Neil Schwartz, Psychology, spent ten weeks this past summer on a research fellowship at the National Aeronautics and Space Administration's (NASA's) Classroom of the Future (COTF) located in Wheeling, West Virginia. Schwartz, whose field is the theory and practice of the ways maps and graphic adjuncts are processed cognitively by learners, studied the best methods for training children and adults in the use of the Internet for research and problem solving.

The Classroom of the Future (COTF) Program at Wheeling Jesuit University serves as NASA's premier research and development center for educational technologies and provides technology-based tools and resources to K-12 schools. COTF's mission is to develop resources that improve mathematics, science, and technology education and to make its curriculum materials available to all schools in the United States.

The COTF agenda includes innovative uses of computer and telecommunications technologies.

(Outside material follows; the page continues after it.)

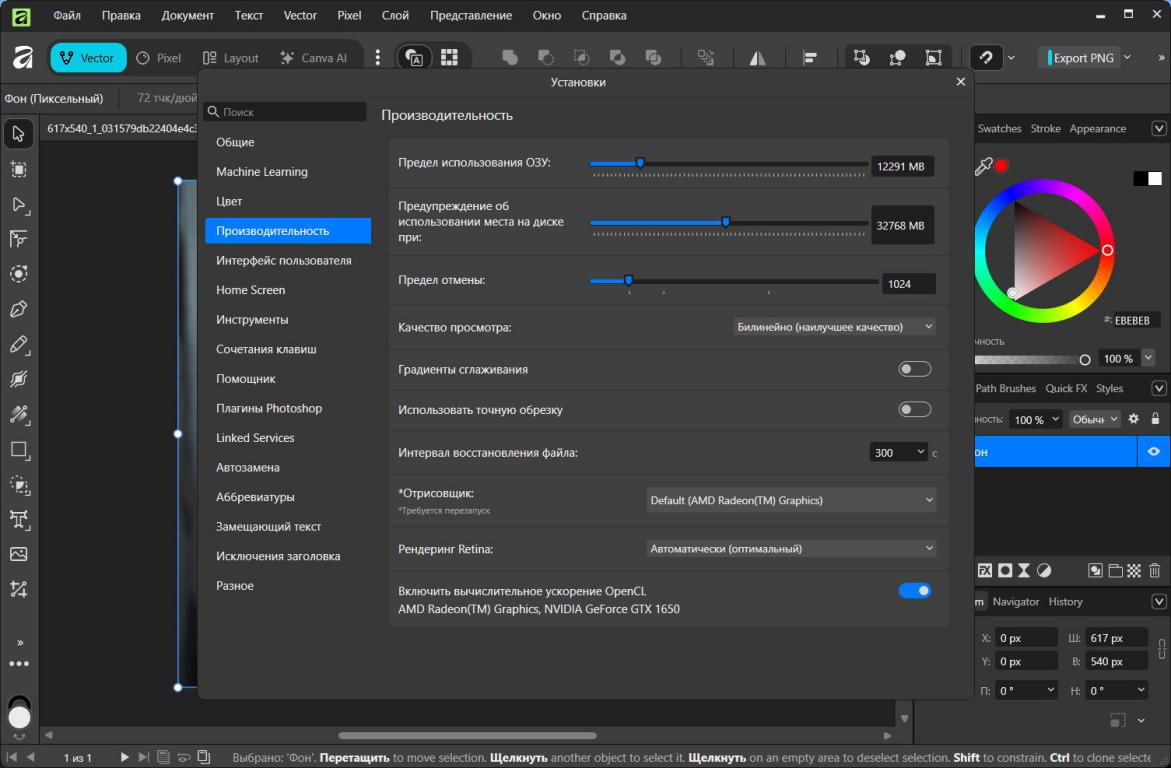Screen dimensions: 1171x768
Task: Open the Рендеринг Retina dropdown
Action: pyautogui.click(x=791, y=548)
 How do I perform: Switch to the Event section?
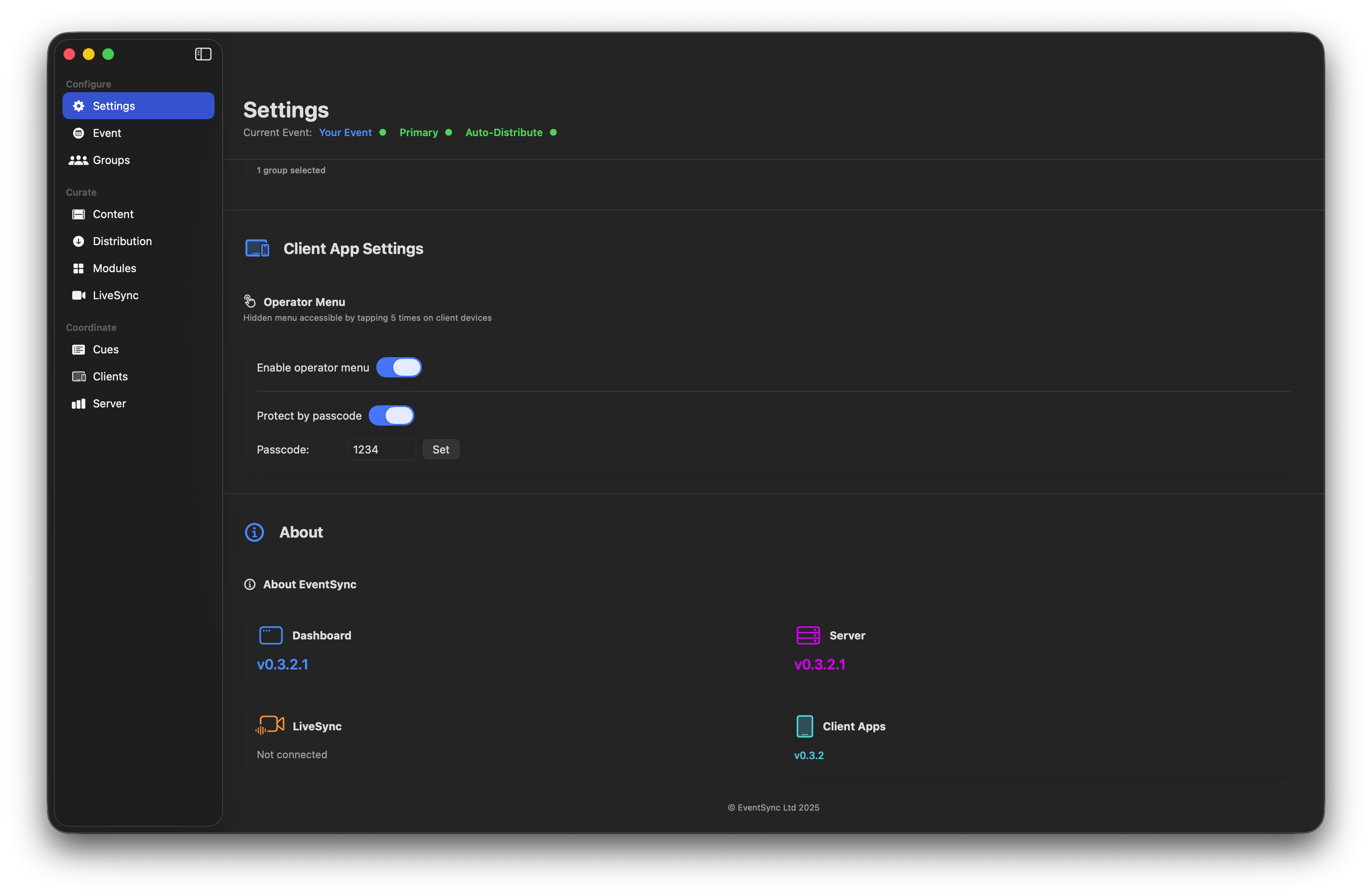106,133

Schwartz's research is in response to students' use of "hypermedia (computer and Internet programs) systems in exponentially increasing numbers to understand and solve problems, find information, and communicate with new friends."

"The Internet," writes Schwartz in his proposal, "is only a medium for disseminating and interacting with new information. The nature of that information, in terms of the way the information is organized, configured, and presented, will determine the success of the Internet as a source of new knowledge and a tool with which to teach. Teachers and students will have to be able to successfully use the Internet."

Schwartz's ten-week task was to conceive, design, organize, find materials, set up, and create the graphic design for a project to measure the effectiveness of one of four ways of navigating an Internet site. He used COTF's curriculum program Exploring Issues on Earth: The Situation of the Temperate Rainforest. Sixty subjects between the ages of nine and seventeen were assigned to one of four groups using either a site designed as a (1) traditional outline; (2) a labeled diagram of the cyberspace environment; (3) a visual metaphor showing categories of information as puzzle pieces; or (4) a geographic map of the Pacific Northwest.

The students were asked to complete a demographic data sheet, two questionnaires about the way they solved problems and used the Internet, and three measures of spatial ability. After learning about the rainforest problem by searching the Temperate Rainforest Site on the Internet for two and one-half hours, the students were asked to recall what they remembered from their search; write down their understanding of the problem, their position on the problem, and their strategy for solving it; and draw a sketch map of the Internet site. The students were then asked to search for ten pieces of information. That task produced data in terms of numbers of attempts and time-on-page to find the target information.

Schwartz just returned from a second trip to COTF where he was completing the data analysis and interpretation and exploring the theoretical and practical application to media in the classroom. He recently completed a grant preproposal to the National Science Foundation to extend this work.

Schwartz is excited about his work with COTF, the resources available there, and the networking with other top scientists in his field. He is interested in the possibility of establishing a western "connection" to COTF at CSU, Chico. This would mean tremendous benefits for CSU graduate researchers and local schools.